What to produce
Render the lines from the start of the records through the line containing "pos(171,247)" as a two-column CSV with the columns input and output, one row for each item giving its text and its answer. Put each value in a single quoted field with line breaks replaced by spaces, and omit the pictures.

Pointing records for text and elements
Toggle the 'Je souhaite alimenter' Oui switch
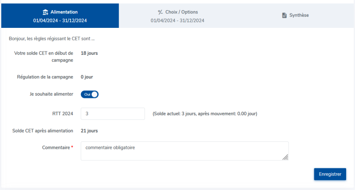 pos(90,95)
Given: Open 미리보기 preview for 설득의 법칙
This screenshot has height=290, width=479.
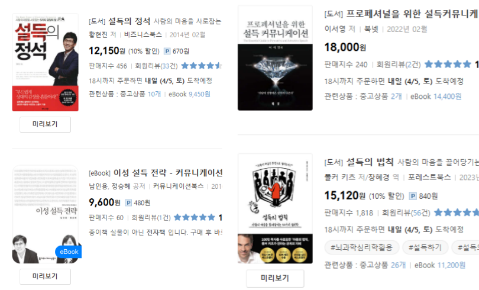Looking at the screenshot, I should tap(275, 278).
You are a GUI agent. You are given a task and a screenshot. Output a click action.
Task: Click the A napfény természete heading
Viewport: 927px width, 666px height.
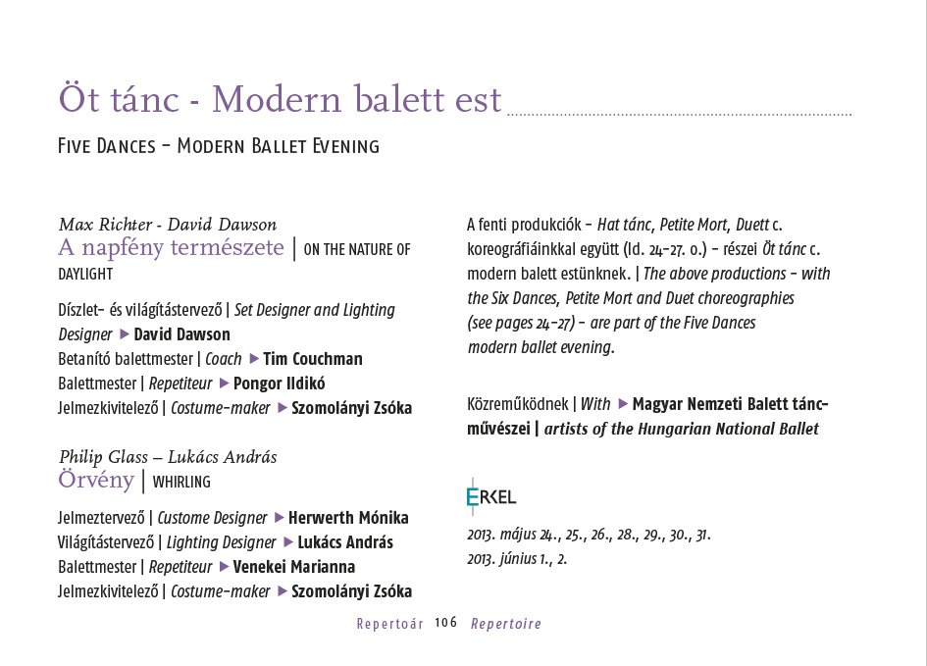pos(171,247)
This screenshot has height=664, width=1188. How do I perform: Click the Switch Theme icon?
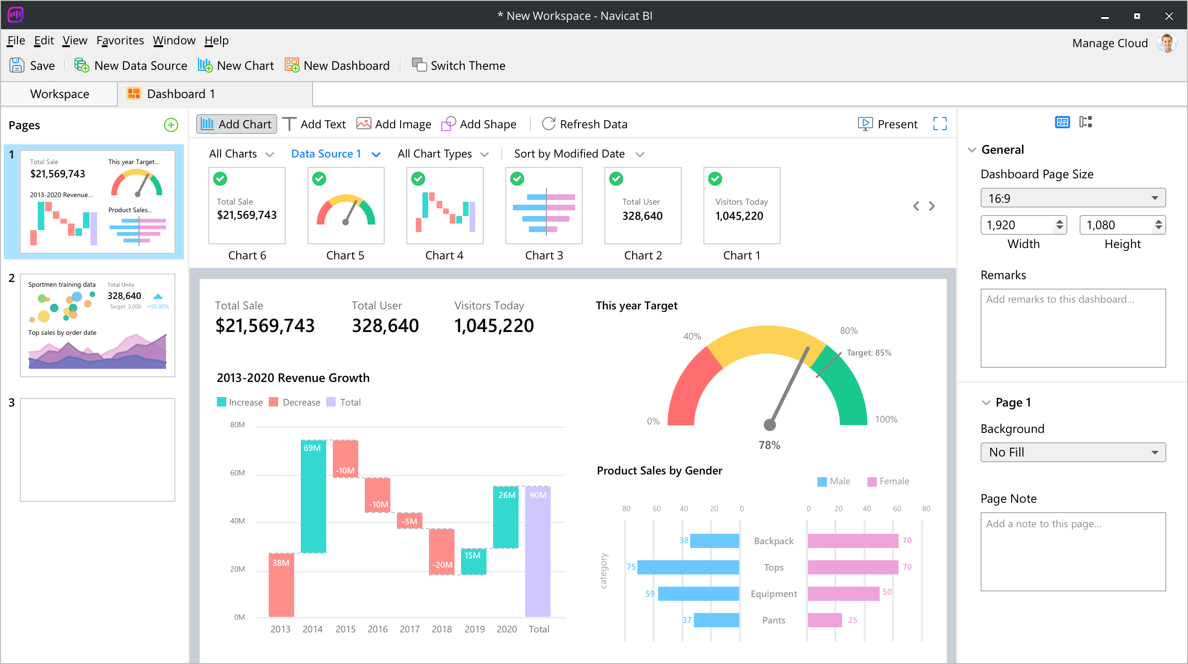[419, 65]
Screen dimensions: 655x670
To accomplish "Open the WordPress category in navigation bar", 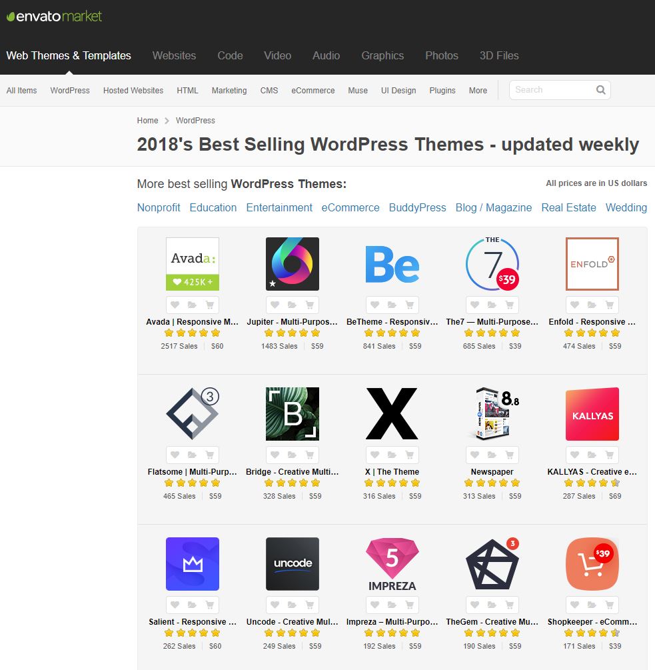I will click(70, 91).
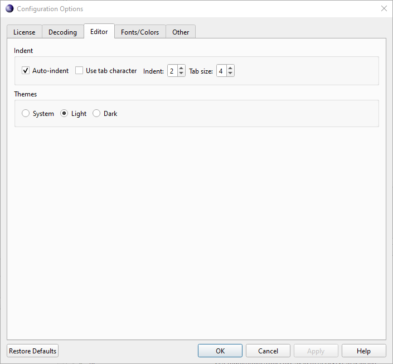Click the Restore Defaults button
The height and width of the screenshot is (364, 393).
32,351
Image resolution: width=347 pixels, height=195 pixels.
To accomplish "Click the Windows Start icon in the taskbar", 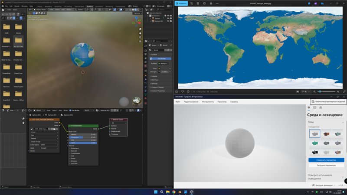I will coord(156,191).
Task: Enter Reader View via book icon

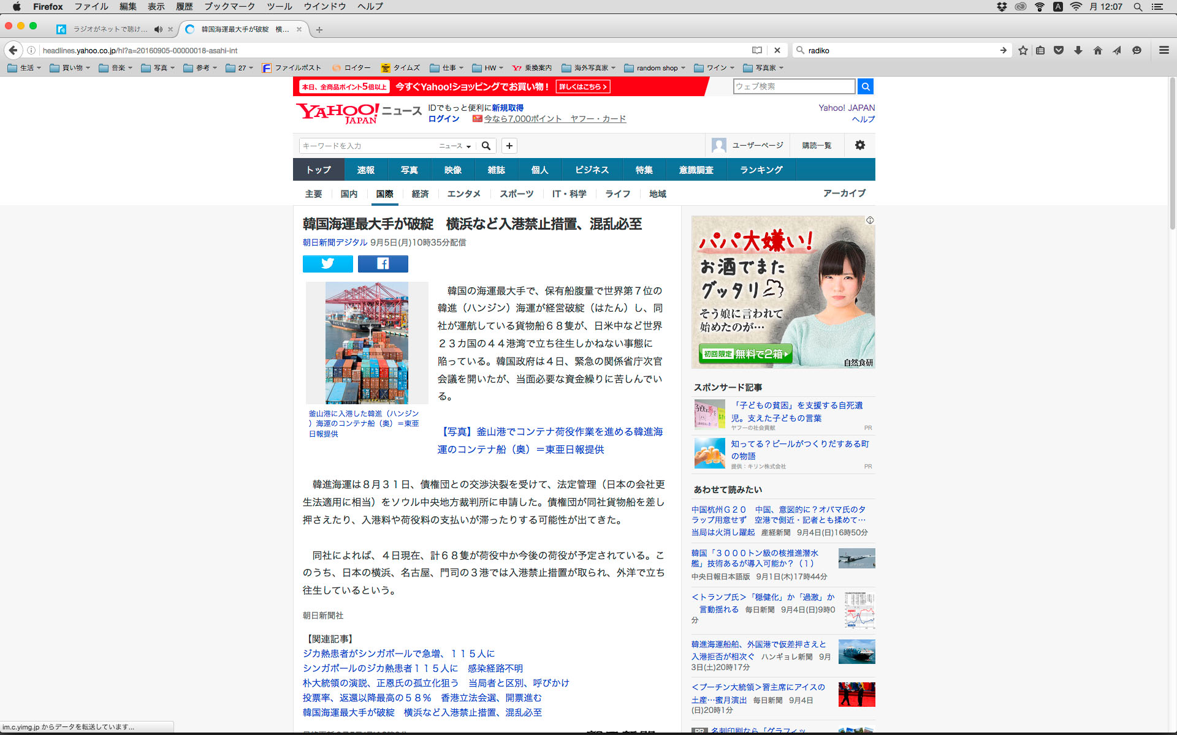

Correct result
input,output
"Toggle the 'Je souhaite alimenter' Oui switch","pos(90,95)"
"Given: Open 미리보기 preview for 설득의 법칙 This screenshot has height=290, width=479.","Looking at the screenshot, I should tap(275, 278)."
"You are a GUI agent. You are given a task and a screenshot. Output a click action. Task: Click the A napfény természete heading Viewport: 927px width, 666px height.","pos(171,247)"